The Sprig part 8

Back to wartime stories – the east coast was a dangerous area to live, though here, a few miles inland, was seen as less so until the American air base came. Early on, children were evacuated here from London. Mrs Murphy came with her two small children, Terry and Tony. The younger was still a baby, which was probably the reason she came too. She made her home here, in fact, and stayed on for the rest of her life and one of the boys lived with her. She was a cheerful woman who loved jumble sales. If you had a stall, your face lit up when you saw Mrs Murphy, who could never resist a bargain. She’d take all the oddments off your hands if you threw them in to the deal.

Sprig would have been about four when she moved here and Ma offered to look after the younger child, Tony, when Mrs Murphy was doing something or other with Terry. She left the pram on the lawn, with the baby asleep. Sprig didn’t know about this. And he came rushing into the house excitedly – “mummy, I’ve got a brand new brother or sister asleep on the lawn!”

Parents are weird, aren’t they? Sprig had a phobia about rubber as a small child, he couldn’t bear the feel of it. Yet somewhere – I haven’t been able to find it, sadly – there’s a cine film of him sitting in the bathl, crying bitterly with terror because there was a black rubber ring plonked over him. They thought it was hilarious.

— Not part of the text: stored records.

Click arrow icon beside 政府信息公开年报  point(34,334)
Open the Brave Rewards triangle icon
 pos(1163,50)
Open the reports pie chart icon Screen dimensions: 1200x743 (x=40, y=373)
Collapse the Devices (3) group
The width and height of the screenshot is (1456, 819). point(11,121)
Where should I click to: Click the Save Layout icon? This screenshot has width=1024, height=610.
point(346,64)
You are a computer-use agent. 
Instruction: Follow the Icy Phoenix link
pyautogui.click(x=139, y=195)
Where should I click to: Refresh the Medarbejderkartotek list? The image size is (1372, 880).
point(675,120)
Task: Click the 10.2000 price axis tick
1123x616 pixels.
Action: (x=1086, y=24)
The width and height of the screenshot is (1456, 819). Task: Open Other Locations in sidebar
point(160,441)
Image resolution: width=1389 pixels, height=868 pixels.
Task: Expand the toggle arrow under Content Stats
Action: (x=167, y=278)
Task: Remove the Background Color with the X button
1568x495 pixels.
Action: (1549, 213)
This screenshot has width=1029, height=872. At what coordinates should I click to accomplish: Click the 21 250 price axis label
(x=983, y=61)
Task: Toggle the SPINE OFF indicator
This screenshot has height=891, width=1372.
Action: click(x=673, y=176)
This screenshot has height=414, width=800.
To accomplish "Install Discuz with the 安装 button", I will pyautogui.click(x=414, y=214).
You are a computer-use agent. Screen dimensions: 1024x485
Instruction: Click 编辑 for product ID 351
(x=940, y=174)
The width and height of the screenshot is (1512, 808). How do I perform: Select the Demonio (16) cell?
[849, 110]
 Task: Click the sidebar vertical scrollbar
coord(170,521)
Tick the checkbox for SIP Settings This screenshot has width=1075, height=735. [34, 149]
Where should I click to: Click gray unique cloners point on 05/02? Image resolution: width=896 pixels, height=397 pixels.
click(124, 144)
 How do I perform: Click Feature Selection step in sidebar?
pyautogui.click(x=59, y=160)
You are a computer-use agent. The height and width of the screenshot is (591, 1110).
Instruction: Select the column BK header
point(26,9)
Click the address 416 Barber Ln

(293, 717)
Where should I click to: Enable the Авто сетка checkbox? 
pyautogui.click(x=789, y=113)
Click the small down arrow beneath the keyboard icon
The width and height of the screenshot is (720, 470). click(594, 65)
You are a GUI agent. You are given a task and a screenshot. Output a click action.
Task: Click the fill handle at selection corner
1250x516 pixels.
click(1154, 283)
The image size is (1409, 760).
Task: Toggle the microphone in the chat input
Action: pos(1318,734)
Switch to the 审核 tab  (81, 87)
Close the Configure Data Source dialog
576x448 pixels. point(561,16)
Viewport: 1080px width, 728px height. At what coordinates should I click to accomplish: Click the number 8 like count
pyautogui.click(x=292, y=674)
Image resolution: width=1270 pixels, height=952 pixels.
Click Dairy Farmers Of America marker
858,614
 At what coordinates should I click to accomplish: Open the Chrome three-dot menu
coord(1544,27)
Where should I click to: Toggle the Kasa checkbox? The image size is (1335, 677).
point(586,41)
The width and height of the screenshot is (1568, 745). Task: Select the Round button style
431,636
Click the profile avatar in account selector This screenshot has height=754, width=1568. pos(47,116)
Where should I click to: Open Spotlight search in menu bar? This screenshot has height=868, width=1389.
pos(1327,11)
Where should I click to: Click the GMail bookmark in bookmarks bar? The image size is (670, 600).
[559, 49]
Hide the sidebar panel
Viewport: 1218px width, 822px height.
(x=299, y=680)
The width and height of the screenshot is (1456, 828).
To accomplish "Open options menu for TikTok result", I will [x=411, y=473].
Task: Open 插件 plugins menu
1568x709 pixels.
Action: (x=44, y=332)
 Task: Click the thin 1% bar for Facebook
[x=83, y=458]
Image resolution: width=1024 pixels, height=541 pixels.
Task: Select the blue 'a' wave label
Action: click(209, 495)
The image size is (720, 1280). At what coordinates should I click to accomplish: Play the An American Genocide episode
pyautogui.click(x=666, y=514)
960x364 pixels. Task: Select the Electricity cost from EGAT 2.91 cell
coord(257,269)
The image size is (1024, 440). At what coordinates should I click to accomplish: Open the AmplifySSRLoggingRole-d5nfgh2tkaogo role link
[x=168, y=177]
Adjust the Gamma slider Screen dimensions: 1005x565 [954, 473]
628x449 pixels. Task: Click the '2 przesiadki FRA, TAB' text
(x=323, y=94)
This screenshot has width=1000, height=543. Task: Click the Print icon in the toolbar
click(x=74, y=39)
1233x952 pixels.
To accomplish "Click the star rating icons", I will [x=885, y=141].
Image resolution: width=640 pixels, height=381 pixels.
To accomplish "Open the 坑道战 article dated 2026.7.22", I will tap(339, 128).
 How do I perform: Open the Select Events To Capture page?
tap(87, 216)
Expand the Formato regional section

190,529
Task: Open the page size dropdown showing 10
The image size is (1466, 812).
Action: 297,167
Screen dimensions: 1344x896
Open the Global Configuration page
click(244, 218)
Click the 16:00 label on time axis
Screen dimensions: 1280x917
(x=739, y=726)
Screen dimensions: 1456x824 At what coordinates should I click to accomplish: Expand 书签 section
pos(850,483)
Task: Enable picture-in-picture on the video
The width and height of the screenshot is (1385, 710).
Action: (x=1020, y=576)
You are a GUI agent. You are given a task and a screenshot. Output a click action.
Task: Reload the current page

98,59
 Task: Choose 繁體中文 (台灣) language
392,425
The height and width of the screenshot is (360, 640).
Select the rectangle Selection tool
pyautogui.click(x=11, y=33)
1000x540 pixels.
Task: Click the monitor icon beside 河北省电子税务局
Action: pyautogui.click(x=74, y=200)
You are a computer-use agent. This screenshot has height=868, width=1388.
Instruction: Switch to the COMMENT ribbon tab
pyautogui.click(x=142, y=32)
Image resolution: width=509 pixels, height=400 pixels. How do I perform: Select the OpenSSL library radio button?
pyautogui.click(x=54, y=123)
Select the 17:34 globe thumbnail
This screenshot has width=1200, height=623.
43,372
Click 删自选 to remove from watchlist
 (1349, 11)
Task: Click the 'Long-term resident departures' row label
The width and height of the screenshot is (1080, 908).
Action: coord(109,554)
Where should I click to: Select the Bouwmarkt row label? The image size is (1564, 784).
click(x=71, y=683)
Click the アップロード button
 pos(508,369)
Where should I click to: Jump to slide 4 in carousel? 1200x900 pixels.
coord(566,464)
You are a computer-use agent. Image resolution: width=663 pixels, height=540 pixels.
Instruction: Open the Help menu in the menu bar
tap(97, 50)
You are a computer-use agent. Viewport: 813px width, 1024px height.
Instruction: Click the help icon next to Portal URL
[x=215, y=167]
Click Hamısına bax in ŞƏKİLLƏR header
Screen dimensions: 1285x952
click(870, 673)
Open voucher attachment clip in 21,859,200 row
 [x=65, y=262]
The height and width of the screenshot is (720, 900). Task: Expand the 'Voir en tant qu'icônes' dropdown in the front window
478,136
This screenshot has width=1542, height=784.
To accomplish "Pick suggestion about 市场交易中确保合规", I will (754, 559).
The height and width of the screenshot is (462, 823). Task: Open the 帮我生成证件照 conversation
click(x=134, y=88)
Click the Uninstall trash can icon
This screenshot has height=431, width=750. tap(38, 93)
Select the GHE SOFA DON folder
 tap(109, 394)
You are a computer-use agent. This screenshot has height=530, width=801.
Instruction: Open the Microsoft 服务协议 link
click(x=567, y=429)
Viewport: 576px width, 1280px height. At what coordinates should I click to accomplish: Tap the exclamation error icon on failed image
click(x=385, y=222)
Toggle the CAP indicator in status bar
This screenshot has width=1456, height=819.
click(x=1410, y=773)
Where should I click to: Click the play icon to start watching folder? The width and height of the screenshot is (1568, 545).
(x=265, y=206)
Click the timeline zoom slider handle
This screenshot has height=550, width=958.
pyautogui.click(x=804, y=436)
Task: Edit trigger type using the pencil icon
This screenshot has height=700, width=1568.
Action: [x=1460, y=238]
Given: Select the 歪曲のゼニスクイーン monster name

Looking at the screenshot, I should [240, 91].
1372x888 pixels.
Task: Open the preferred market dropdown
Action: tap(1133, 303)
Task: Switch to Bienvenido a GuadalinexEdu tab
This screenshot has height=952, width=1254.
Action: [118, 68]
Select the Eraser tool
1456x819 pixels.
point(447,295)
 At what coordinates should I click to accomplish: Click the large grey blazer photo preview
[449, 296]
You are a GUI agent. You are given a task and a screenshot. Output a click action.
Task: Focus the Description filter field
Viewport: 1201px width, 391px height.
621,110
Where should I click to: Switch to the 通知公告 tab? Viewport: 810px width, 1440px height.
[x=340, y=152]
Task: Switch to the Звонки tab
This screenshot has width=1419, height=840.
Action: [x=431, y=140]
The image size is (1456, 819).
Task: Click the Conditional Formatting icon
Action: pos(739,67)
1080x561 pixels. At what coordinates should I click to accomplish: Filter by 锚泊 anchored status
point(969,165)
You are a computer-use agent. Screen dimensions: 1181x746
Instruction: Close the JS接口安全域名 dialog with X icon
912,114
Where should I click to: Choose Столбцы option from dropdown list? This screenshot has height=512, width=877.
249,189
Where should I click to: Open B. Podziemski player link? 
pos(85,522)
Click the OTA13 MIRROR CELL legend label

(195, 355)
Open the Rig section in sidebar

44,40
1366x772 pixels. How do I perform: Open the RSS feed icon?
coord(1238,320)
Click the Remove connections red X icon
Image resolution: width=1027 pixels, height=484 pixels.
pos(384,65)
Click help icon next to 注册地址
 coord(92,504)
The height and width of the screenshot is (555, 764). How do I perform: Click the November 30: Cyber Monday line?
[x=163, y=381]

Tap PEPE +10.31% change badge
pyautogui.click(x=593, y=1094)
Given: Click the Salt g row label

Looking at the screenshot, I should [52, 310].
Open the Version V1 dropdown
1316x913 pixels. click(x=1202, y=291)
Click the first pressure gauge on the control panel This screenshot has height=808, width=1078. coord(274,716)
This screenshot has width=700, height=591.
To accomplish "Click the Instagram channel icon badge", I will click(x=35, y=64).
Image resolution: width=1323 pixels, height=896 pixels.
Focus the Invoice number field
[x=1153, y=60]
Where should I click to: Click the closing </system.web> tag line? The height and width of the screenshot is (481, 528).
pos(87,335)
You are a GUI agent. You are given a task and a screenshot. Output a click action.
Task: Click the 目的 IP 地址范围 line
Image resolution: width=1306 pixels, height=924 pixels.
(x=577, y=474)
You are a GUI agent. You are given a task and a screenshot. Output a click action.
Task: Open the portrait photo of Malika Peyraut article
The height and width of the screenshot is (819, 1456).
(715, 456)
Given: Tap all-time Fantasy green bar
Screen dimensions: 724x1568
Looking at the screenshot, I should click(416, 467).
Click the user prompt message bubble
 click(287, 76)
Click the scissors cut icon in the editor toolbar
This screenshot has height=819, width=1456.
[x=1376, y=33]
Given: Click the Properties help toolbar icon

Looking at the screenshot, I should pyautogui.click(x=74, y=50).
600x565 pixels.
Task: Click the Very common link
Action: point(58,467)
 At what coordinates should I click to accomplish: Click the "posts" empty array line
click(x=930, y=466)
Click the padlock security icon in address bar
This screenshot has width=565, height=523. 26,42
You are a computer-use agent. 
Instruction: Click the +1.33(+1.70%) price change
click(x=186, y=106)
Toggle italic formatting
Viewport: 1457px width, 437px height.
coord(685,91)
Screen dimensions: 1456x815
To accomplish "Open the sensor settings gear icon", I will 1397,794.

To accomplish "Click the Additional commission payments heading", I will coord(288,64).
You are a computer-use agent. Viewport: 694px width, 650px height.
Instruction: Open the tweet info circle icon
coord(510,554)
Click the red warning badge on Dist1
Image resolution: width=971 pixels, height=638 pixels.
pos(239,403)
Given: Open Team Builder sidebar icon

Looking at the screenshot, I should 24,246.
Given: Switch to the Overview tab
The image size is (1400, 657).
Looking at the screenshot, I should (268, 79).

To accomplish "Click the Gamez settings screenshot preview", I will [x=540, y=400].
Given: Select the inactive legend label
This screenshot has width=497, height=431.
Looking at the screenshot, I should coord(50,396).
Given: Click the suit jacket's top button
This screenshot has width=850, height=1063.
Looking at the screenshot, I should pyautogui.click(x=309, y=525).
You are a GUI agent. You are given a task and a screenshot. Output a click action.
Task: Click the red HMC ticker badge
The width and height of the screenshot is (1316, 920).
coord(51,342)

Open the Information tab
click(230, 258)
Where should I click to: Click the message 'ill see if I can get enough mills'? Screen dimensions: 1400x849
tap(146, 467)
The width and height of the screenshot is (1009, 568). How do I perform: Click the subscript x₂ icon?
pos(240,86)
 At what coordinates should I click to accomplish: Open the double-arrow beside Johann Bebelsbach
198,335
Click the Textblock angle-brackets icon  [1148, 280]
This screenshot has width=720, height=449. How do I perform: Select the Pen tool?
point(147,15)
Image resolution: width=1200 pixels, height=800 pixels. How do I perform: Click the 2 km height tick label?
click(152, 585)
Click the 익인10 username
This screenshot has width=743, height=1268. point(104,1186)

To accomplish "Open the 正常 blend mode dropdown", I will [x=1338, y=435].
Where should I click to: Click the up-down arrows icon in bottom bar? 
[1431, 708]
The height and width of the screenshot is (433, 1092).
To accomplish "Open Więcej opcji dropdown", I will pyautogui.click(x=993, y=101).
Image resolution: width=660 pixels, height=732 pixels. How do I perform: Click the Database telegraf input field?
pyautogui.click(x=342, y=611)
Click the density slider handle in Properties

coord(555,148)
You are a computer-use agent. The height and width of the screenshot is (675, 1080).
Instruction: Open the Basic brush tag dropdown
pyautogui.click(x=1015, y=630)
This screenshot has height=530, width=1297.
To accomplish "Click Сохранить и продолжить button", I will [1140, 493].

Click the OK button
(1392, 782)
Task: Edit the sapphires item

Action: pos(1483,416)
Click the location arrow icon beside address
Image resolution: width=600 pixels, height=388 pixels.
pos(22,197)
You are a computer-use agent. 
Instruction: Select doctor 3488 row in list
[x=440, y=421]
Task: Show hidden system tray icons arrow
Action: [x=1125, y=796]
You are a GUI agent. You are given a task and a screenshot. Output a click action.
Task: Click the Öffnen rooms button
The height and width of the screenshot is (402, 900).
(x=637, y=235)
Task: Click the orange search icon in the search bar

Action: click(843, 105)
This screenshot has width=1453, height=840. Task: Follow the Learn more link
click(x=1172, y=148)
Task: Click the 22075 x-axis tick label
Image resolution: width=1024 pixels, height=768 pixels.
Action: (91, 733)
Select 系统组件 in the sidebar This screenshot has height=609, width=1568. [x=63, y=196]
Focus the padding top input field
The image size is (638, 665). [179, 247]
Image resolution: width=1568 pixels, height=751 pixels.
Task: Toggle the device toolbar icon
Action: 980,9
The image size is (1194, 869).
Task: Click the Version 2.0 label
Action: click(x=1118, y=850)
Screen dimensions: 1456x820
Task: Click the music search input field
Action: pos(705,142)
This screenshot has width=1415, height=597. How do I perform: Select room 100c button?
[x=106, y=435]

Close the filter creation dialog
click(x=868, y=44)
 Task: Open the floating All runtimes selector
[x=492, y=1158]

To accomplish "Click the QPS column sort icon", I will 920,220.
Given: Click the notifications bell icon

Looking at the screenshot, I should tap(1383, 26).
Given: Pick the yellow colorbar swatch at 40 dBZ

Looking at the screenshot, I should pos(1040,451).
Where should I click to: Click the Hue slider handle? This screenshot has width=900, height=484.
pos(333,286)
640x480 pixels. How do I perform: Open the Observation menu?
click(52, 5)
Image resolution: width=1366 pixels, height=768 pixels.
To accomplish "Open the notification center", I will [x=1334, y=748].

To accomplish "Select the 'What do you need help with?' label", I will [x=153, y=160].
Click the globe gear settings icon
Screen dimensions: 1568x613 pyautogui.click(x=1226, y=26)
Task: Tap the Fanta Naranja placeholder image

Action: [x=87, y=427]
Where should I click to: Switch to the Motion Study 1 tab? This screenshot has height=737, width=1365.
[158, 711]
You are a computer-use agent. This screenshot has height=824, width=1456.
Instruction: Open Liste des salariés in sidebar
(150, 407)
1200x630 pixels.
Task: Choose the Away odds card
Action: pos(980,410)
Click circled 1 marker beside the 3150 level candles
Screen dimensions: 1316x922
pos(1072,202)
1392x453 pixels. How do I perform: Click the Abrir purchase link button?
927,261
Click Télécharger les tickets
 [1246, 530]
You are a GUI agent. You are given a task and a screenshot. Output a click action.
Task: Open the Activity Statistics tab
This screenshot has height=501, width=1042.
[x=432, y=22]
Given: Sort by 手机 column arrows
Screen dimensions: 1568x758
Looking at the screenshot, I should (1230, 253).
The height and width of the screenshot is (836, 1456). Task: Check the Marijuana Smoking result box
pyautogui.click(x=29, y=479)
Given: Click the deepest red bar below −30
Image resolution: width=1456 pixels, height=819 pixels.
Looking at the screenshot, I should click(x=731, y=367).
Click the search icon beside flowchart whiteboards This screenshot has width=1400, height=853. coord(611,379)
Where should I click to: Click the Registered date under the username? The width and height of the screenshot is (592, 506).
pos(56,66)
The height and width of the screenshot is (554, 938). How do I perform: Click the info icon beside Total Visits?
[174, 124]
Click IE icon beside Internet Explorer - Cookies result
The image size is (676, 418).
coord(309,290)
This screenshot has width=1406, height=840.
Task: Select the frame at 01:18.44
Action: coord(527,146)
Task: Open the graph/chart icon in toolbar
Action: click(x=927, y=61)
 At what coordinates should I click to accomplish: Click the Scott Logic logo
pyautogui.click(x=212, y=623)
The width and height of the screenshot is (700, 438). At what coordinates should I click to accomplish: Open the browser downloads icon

In those days, you didn’t have a bike with stabilisers, but a big tricycle that you carried on using until you were old enough to manage a big bike. So again, Sprig must have been about four when he and his ma went cycling off into Yagnub to do their shopping. A bomb was dropped on the Common, the other side of the railway line – I suppose it was the latter that was being aimed at. Sprig was bounced right off his tricycle. He clambered up, saying “I hope Mr Hitler doesn’t do that again.’ He never lived that down, either.